◆ INSTRUCCIONES DE TRABAJO
Transcriba íntegro, sin cambiar una sola palabra ni signo, el texto sobre las reuniones nocturnas en la finca «La caseta» que aparece más abajo.
─── TEXTO EXTRAÍDO ───
En 1980, un grupo de amigos y yo, escogimos un rincón apartado de la ciudad en la finca llamada "La caseta", como secreto lugar de reunión. El sitio tenía un sugerente y espléndido camino de cipreses, un par de charcas artificiales llenas de ranas cantoras y bichejos subacuáticos, y como resto arqueológico importante conservaba el ancho brocal de un pozo cuya construcción parece remontarse al siglo XVIII, además de una melancólica noria encallada en el légamo de una acequia, a la sombra de unos árboles. Allí nos reuníamos, rodeados de luciérnagas, para hablar a la luz de la luna, de poesía, ovnis, Stravinsky, sueños e intentar escribir algo. Pero sobre todo, nos gustaba perdernos un poco en aquel espacio y a aquellas horas, no sólo por motivos de escapismo hedonista: aquella era una forma de disentir estética e ideológicamente.
El espacio en la madrugada era sedoso, húmedo, calmo, ondulante y quieto a la vez, y estábamos seguros de que había presencias mágicas acechando. Convertimos aquel rincón en un lugar de poder. De allí nos llevábamos la sensación mágica del recuerdo, entre ingenuo y maravillado, de haber experimentado otro orden espacio-temporal: qué opaca sensación de actualidad, de concreción olvidada en la que de nuevo nos instalábamos, al regresar a casa.
Pero conservábamos un documento especial de nuestras incursiones nocturnas fuera de la ciudad:las psicofonías. Entonces hacíamos grabaciones de media hora, bien lejos de los tres o cuatro minutos que se suelen aconsejar. Tampoco respetábamos lo de invocar las voces, ya que pensábamos que si se encontraban presentes, se manifestarían espontáneamente sin necesidad de darles el tostón con nuestras súplicas.
─── REGISTROS ───
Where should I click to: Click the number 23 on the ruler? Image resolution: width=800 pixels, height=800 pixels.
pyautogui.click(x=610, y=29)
───
─── REGISTROS ───
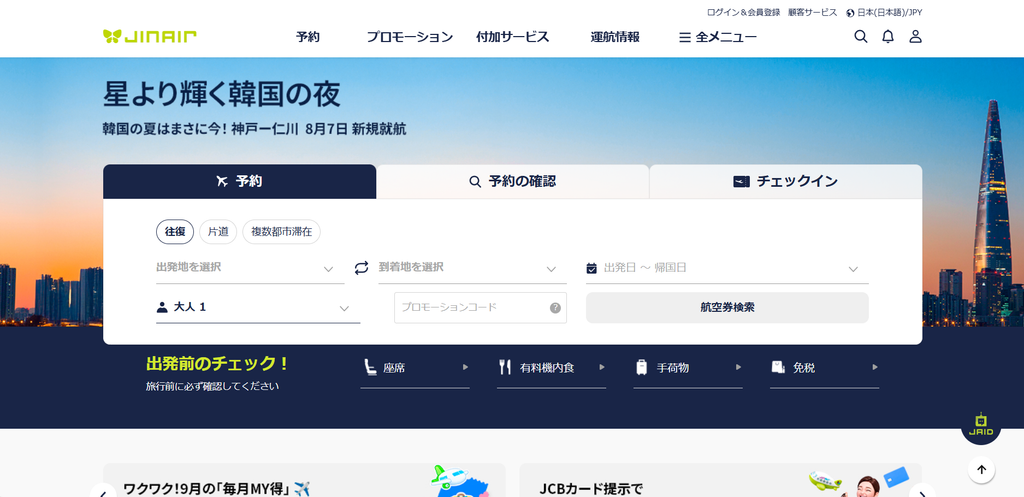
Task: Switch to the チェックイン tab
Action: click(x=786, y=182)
───
◆ SOLUCIÓN DEL EJERCICIO
En 1980, un grupo de amigos y yo, escogimos un rincón apartado de la ciudad en la finca llamada "La caseta", como secreto lugar de reunión. El sitio tenía un sugerente y espléndido camino de cipreses, un par de charcas artificiales llenas de ranas cantoras y bichejos subacuáticos, y como resto arqueológico importante conservaba el ancho brocal de un pozo cuya construcción parece remontarse al siglo XVIII, además de una melancólica noria encallada en el légamo de una acequia, a la sombra de unos árboles. Allí nos reuníamos, rodeados de luciérnagas, para hablar a la luz de la luna, de poesía, ovnis, Stravinsky, sueños e intentar escribir algo. Pero sobre todo, nos gustaba perdernos un poco en aquel espacio y a aquellas horas, no sólo por motivos de escapismo hedonista: aquella era una forma de disentir estética e ideológicamente.
El espacio en la madrugada era sedoso, húmedo, calmo, ondulante y quieto a la vez, y estábamos seguros de que había presencias mágicas acechando. Convertimos aquel rincón en un lugar de poder. De allí nos llevábamos la sensación mágica del recuerdo, entre ingenuo y maravillado, de haber experimentado otro orden espacio-temporal: qué opaca sensación de actualidad, de concreción olvidada en la que de nuevo nos instalábamos, al regresar a casa.
Pero conservábamos un documento especial de nuestras incursiones nocturnas fuera de la ciudad:las psicofonías. Entonces hacíamos grabaciones de media hora, bien lejos de los tres o cuatro minutos que se suelen aconsejar. Tampoco respetábamos lo de invocar las voces, ya que pensábamos que si se encontraban presentes, se manifestarían espontáneamente sin necesidad de darles el tostón con nuestras súplicas.